Measures Concepts
GitHub icon

Does every programming language have a central package repository?

by Breck Yunits

February 7, 2019 — Like millions of other programmers, every day I depend on central package repositories (CR) like npm, PyPI and CRAN.

The other day I was curious: does every programming language have one of these? I decided to find out. I pointed my crawler and trained a model to check for a package repository for every one of the 3,006 languages I am tracking. The results surprised me.

★ Only 1% have them

My model found only 39 languages with central package repositories. (For comparison, Wikipedia lists ~20). That's just ~1% of languages. I thought it would be higher.

★ ~30% of the Top 100 have them

Given that a programming language is very popular and appears in my top 100 list, it is about 15 - 30x more likely to have a CR. Given a language is not in the top 100, <1% will have a CR.

★ 2 Million+ Packages Total

There are over 2,000,000 packages (aka modules or libraries) across these CRs. That means there are about 1,000x more packages than there are programming languages.

With that many packages, name collision is certainly a problem (maybe a subject for another post), though not as much of a problem as in the domain system where 130,000,000+ ".coms" alone are registered.

★ The top 5 account for ~80% of all packages

At over 900,000, Javascript's npm has almost more packages than all other CRs combined. Javascript, Java, PHP, Perl, and Python account for about 80% of packages.

★ GitHub has over 100,000,000 repositories

Given the size of GitHub, and it's growth as somewhat of a universal central package repository (though totally unmoderated), and given that many (if not the majority) of the packages in these CRs are also listed on GitHub, it's conceivable that GitHub is the largest CR and that the number of packages out there is easily 10x bigger than 2M.

★ Newer languages are not more likely to have CRs

This surprised me.
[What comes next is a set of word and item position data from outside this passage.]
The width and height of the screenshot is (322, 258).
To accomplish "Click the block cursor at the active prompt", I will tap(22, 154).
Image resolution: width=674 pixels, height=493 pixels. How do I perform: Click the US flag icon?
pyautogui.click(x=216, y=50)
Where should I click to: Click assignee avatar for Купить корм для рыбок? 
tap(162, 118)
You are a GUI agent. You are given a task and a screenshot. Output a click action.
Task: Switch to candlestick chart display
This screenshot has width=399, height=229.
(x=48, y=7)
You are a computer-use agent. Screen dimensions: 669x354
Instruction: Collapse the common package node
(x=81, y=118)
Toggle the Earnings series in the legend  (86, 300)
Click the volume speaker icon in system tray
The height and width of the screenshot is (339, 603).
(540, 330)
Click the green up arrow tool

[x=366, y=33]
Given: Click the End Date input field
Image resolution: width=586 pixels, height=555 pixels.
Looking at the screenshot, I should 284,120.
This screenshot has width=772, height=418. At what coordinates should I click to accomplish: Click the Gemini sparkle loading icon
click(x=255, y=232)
The median age of a language with a CR is 24 (1995). Of the top 5 languages I mentioned above, all were created by then. Almost always the creation of the CR follows the launch of the language, sometimes by months or sometimes by years. I expected most CRs to be from newer languages, but that wasn't the case. While some new languages like Rust and Julia have CRs, others like Go and Kotlin do not.

★ A Visual

Languages with web package managers plotted by year and number of published packages.

★ The List

Here's my list of the main central package repositories for languages that have them. I cut the list a bit to only include CRs with more than 100 packages available. As always, open an issue if you spot any omissions or mistakes!
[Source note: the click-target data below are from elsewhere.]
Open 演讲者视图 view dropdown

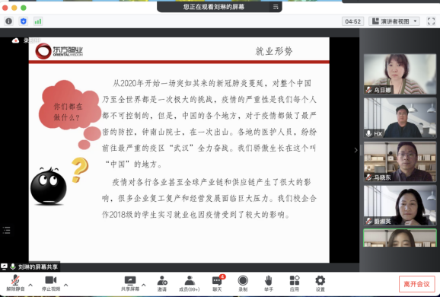394,21
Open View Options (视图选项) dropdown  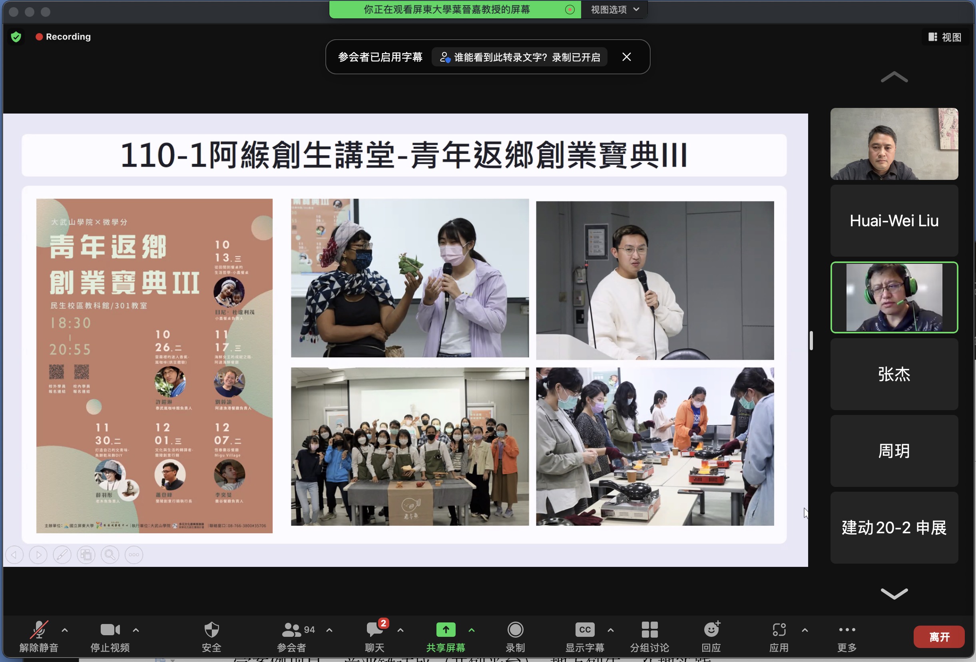pos(614,9)
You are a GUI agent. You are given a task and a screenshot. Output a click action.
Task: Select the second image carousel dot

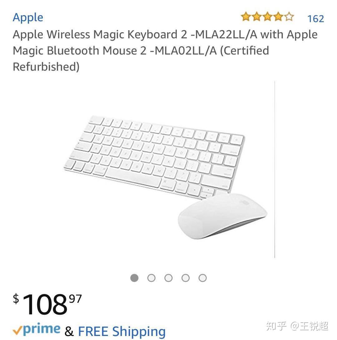pos(151,278)
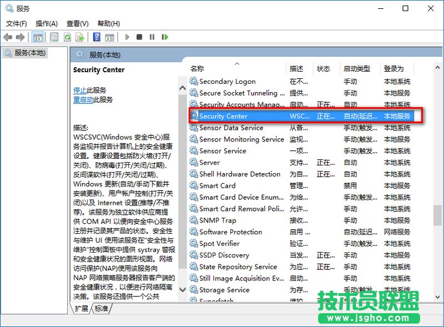Pause the service using the pause icon

point(151,37)
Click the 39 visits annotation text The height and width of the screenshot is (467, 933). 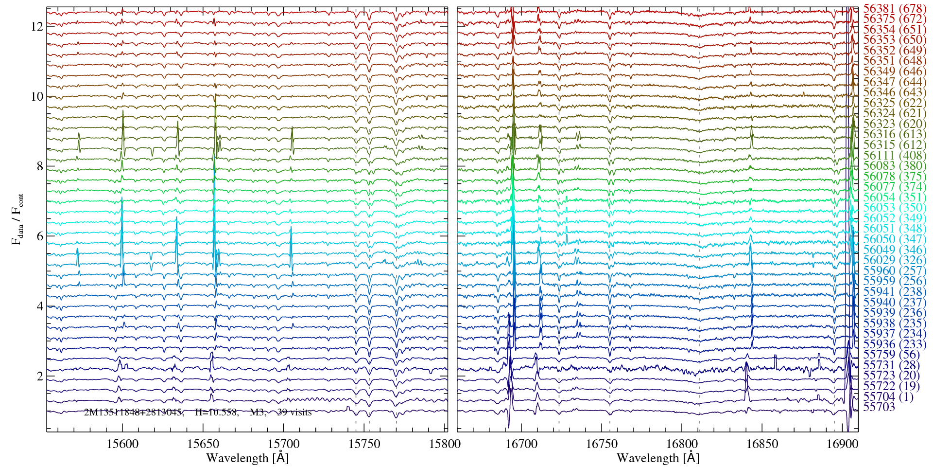(x=294, y=413)
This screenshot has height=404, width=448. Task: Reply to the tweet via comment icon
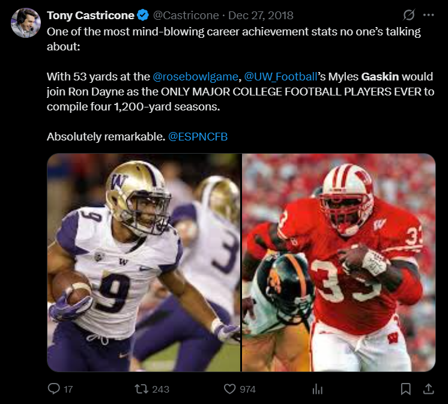[x=53, y=389]
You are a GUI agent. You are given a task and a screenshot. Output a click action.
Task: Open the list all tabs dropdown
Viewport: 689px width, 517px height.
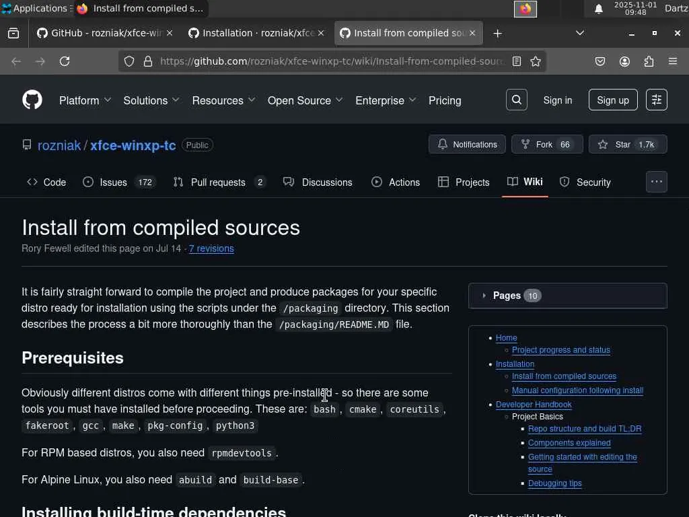[x=580, y=33]
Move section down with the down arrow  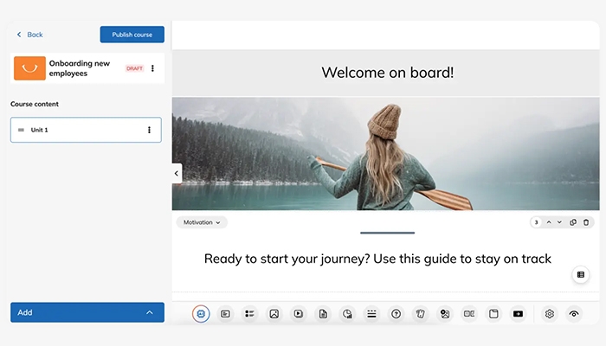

id website packages appeared
javascript http://npmjs.org 901,025 1995
java https://search.maven.org/ 266,776 1995
php https://packagist.org/ 211,636 1995
perl https://www.cpan.org/ 176,876 1987
python https://pypi.python.org/pypi 167,097 1991
ruby https://rubygems.org/ 154,445 1995
csharp https://www.nuget.org/ 141,524 2000
swift https://cocoapods.org/ 57,000 2014
clojure https://clojars.org/ 23,459 2007
rust https://crates.io/ 22,486 2010
r https://cran.r-project.org/ 13,674 1993
haskell https://hackage.haskell.org/ 13,487 1990
matlab https://www.mathworks.com/matlabcentral/fileexchange/ 9,718 1984
erlang https://hex.pm/ 8,069 1986
julia https://juliahub.com/ui/Packages 7,820 2012
tex https://ctan.org/ 5,649 1978
stata https://www.stata.com/manuals/rssc.pdf 4,608 1985
smalltalk http://smalltalkhub.com/ 4,534 1972
powershell https://www.powershellgallery.com/ 4,382 2006
emacs-editor https://melpa.org/ 4,079 1976
dart https://pub.dartlang.org/ 2,751 2011
maple https://www.maplesoft.com/applications/ 2,650 1982
ocaml https://opam.ocaml.org/ 2,224 1996
lua https://luarocks.org/ 2,047 1993
d https://code.dlang.org/ 1,498 2001
dynamo-visual-language https://dynamopackages.com/ 1,494 2011
haxe https://lib.haxe.org/ 1,303 2005
racket https://pkgs.racket-lang.org/ 1,122 1994
elm https://package.elm-lang.org/ 594 2012
coldfusion https://www.forgebox.io 519 1995
nim https://nimble.directory/ 499 2008
spark https://spark-packages.org/ 441 1988
prolog http://www.swi-prolog.org/pldoc/doc/_SWI_/library/prolog_pack.pl 275 1972
mathematica http://packagedata.net/ 210 1988

Updates

As Jay18001 pointed out, a few of these repositories serve packages for more than one language. Cocoapods => Objective-C, and Nuget => F# and other .Net langs. In this post I collapsed things so each repo only has 1 language.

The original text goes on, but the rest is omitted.